G.722 encodes audio at 48, 56, or 64 kbit/s using a two-band sub-band ADPCM structure that splits the 0–7 kHz and 7–14 kHz bands; the algorithmic design was documented by experts affiliated with ITU-T Study Group 16 and implemented by vendors like Sony Corporation and Panasonic. The codec operates at a 16 kHz sampling rate and supports frame sizes typically used in systems from Lucent Technologies and Mitel Networks. The bit allocation and quantization schemes are described in the recommendation, paralleling design principles explored at Bell Labs Research and in academic work at Stanford University and Carnegie Mellon University. G.722’s delay characteristics and computational complexity were evaluated by institutions such as Fraunhofer IIS and compared with transforms used in codecs from Dolby Laboratories and Thomson-CSF. Interoperability profiles reference implementations produced by ITU member companies and test suites overseen by European Broadcasting Union and ETSI.

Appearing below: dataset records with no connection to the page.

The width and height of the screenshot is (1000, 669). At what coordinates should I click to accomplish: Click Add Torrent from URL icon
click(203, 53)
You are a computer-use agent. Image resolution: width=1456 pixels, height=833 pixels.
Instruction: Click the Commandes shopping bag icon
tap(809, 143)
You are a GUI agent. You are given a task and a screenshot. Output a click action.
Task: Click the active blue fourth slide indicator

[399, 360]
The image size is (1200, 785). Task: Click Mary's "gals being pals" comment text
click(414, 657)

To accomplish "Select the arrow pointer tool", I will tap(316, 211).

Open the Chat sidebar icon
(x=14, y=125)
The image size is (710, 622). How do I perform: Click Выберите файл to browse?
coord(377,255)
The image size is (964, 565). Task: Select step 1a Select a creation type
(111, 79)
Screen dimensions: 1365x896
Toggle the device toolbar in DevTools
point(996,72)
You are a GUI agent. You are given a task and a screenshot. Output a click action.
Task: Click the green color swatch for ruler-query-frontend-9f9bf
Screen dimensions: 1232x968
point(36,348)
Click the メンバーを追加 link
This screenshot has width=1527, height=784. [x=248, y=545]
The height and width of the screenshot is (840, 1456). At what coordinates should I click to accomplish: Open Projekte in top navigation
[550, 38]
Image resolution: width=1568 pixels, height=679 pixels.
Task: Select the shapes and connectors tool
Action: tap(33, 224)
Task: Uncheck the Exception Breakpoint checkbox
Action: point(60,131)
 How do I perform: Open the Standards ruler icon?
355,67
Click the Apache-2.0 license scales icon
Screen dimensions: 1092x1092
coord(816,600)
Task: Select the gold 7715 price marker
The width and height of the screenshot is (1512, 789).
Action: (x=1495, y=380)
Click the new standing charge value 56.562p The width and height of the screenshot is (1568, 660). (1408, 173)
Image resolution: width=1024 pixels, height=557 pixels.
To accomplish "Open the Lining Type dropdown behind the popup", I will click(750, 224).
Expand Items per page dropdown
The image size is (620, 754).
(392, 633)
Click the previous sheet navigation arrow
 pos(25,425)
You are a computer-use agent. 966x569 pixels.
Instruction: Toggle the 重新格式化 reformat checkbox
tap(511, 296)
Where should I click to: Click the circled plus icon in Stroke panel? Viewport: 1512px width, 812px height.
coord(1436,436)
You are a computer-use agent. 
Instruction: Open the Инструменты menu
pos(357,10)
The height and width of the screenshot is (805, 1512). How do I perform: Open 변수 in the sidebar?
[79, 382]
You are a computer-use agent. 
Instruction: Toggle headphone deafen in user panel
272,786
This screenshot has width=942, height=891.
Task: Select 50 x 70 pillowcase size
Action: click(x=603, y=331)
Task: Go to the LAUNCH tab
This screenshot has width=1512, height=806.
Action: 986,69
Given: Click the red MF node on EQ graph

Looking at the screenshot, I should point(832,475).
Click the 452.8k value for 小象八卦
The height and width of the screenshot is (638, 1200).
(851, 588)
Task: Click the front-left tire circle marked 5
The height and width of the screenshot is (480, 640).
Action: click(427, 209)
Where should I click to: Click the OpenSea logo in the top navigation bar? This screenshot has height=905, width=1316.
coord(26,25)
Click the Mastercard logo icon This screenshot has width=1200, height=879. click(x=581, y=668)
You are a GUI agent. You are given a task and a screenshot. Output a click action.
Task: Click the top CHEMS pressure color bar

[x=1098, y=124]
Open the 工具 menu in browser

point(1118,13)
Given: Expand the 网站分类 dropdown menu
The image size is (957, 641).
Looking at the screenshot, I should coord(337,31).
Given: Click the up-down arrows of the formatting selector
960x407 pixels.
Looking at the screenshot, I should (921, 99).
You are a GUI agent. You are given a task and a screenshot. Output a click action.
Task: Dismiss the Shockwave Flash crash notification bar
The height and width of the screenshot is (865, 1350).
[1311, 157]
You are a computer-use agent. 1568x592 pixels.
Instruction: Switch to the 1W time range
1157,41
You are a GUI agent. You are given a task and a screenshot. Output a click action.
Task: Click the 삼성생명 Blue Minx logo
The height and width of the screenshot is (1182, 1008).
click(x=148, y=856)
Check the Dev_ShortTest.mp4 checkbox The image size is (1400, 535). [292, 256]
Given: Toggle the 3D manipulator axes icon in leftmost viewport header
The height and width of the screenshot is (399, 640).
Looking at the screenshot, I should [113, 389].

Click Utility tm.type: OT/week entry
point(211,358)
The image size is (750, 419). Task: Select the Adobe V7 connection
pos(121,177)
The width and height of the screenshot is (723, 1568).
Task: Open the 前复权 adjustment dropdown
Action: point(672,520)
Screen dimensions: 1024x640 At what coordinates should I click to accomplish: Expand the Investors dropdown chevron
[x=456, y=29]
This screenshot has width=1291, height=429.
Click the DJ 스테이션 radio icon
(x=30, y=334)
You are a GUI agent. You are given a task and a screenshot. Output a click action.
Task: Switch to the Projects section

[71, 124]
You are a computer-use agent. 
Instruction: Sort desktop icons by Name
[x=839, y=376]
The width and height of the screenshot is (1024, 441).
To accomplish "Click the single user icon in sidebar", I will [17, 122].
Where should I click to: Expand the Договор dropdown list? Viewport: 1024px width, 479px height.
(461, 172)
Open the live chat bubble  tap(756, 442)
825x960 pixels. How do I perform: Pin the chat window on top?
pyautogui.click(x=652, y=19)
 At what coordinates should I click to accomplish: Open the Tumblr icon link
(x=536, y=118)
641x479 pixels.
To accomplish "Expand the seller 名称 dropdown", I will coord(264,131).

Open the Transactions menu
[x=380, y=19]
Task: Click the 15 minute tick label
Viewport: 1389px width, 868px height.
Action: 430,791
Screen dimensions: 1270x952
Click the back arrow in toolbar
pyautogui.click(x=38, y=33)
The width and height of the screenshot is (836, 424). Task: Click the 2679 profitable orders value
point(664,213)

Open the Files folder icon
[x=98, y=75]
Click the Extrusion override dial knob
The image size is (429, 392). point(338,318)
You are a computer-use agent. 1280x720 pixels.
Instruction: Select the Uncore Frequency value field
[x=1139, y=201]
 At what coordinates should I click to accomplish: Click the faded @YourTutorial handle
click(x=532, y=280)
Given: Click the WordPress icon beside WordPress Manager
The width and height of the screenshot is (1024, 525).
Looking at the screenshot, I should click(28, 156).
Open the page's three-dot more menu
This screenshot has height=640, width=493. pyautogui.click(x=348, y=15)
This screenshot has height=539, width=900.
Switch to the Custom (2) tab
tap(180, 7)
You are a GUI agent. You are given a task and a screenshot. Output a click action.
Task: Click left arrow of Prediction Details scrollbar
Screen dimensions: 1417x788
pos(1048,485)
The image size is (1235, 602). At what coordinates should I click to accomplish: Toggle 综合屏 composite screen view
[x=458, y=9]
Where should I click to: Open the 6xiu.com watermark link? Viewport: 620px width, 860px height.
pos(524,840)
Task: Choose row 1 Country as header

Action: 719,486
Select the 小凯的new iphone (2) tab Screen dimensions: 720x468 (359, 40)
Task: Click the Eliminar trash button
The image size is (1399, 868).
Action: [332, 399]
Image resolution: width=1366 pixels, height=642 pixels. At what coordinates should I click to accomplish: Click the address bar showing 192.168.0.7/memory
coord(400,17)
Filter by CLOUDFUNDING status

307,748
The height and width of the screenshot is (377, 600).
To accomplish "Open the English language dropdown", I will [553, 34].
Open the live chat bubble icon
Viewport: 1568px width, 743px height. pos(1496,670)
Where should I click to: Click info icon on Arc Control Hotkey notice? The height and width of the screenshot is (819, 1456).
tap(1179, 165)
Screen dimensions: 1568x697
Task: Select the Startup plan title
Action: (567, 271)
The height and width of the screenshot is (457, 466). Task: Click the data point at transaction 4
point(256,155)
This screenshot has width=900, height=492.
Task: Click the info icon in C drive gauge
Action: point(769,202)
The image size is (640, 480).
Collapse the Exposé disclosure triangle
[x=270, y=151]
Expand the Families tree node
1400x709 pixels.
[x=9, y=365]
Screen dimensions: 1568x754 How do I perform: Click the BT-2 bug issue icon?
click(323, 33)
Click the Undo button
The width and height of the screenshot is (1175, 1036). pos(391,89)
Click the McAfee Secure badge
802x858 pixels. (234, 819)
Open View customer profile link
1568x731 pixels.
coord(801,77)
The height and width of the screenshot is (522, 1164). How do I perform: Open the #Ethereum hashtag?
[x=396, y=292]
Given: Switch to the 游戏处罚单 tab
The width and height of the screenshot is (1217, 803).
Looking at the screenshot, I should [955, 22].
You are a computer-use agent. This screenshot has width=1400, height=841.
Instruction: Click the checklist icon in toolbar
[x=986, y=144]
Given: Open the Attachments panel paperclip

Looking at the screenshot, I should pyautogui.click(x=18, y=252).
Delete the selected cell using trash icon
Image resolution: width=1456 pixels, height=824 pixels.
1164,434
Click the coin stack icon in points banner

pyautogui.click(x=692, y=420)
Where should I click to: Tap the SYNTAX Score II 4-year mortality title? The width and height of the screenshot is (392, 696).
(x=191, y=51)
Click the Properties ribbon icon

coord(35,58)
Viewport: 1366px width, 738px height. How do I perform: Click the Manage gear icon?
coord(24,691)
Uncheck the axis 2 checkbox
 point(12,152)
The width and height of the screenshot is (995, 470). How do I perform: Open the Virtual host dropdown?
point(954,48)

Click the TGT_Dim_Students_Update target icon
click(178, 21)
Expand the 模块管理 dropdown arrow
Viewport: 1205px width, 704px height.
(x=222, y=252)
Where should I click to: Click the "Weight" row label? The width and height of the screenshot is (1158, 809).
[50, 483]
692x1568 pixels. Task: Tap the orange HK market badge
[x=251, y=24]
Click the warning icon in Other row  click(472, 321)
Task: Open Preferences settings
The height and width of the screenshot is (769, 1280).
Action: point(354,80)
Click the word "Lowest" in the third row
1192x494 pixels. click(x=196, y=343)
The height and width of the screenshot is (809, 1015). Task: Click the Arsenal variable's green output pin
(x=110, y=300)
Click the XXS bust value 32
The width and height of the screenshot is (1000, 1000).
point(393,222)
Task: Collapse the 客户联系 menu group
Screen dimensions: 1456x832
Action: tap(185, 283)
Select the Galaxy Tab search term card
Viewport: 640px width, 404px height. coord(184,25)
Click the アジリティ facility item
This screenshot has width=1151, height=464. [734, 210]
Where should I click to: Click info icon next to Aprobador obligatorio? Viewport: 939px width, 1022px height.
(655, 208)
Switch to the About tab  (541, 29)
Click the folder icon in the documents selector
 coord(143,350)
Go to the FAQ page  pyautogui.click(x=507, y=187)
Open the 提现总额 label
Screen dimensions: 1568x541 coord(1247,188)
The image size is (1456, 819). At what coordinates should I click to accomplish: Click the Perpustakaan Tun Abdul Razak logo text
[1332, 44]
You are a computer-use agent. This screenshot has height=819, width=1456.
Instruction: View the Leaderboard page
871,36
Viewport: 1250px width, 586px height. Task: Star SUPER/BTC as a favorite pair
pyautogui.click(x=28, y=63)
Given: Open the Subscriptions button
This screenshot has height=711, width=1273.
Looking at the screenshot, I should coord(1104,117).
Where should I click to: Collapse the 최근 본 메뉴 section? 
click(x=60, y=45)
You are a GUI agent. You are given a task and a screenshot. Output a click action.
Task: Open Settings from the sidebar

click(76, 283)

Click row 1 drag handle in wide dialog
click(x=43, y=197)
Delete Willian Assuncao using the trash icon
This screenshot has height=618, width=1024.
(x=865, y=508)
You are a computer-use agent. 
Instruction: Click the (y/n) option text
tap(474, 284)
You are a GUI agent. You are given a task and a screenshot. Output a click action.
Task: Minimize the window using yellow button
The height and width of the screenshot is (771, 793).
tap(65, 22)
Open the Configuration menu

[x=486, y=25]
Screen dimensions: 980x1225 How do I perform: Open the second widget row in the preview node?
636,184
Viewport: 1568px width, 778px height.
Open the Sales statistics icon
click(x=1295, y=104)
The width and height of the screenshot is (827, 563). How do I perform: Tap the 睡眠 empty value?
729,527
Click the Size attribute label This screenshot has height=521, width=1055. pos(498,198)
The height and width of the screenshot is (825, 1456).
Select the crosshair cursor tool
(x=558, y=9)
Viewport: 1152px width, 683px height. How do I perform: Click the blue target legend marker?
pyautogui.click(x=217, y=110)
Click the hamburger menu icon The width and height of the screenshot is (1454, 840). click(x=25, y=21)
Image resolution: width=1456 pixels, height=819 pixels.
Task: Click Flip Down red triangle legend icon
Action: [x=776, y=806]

Implementations and interoperability

Commercial implementations of G.722 appear in equipment from Cisco Systems, Polycom, Avaya, Grandstream, and Yealink, and in software stacks maintained by Asterisk (PBX), FreeSWITCH, and projects under Xiph.Org Foundation. Open-source implementations exist in repositories hosted by organizations affiliated with GitHub and academic groups at University of California, Berkeley and ETH Zurich. Interoperability testing has been coordinated at events run by IETF, ETSI, and the SIPit interoperability test events, involving vendors such as Alcatel-Lucent, Huawei, and Alcatel. G.722 is supported in session descriptions and signaling by SIP, H.323, and in streaming systems using RTP and RTSP, with integration into products from Apple Inc., Microsoft Corporation, and Google LLC for conferencing and voice services.

Applications and usage

G.722 has been used extensively in enterprise unified communications by vendors like Microsoft, Cisco, and Avaya for telephony, in videoconferencing systems by Polycom and Logitech, and in broadcast contribution links by BBC and NPR. It is used in mobile backhaul and fixed-line networks operated by carriers such as Deutsche Telekom, Verizon Communications, and NTT. Applications include IP telephony, professional audio contribution, remote interpretation services linked to organizations like United Nations meetings, and e-learning platforms developed by institutions including Harvard University and Massachusetts Institute of Technology. G.722 also appears in standards for digital radio and audio streaming work by European Broadcasting Union and has been embedded in hardware codecs manufactured by Analog Devices and Texas Instruments.

Performance and quality evaluations

Objective and subjective evaluations of G.722 have been conducted by research groups at ITU, ITU-T Study Group 12, Fraunhofer IIS, Nokia Research Center, and academic labs including University of Cambridge and Imperial College London. Perceptual tests, such as MOS and PESQ studies performed by ETSI and E-Model analyses, show that G.722 typically yields higher speech quality than narrowband codecs like those standardized by ITU-T G.711 and some AMR modes specified by 3GPP. Comparative studies in conferences organized by IEEE and AES examined G.722 alongside wideband codecs such as those from Google (Opus) and proprietary codecs from Dolby Laboratories. Trade-offs include bitrate, computational complexity, and resilience to packet loss—factors studied by IETF working groups and industry testing bodies like SIP Forum and TTC. Field reports from operators including Orange S.A. and BT Group documented user-perceived improvements in intelligibility and naturalness in teleconference and broadcast scenarios.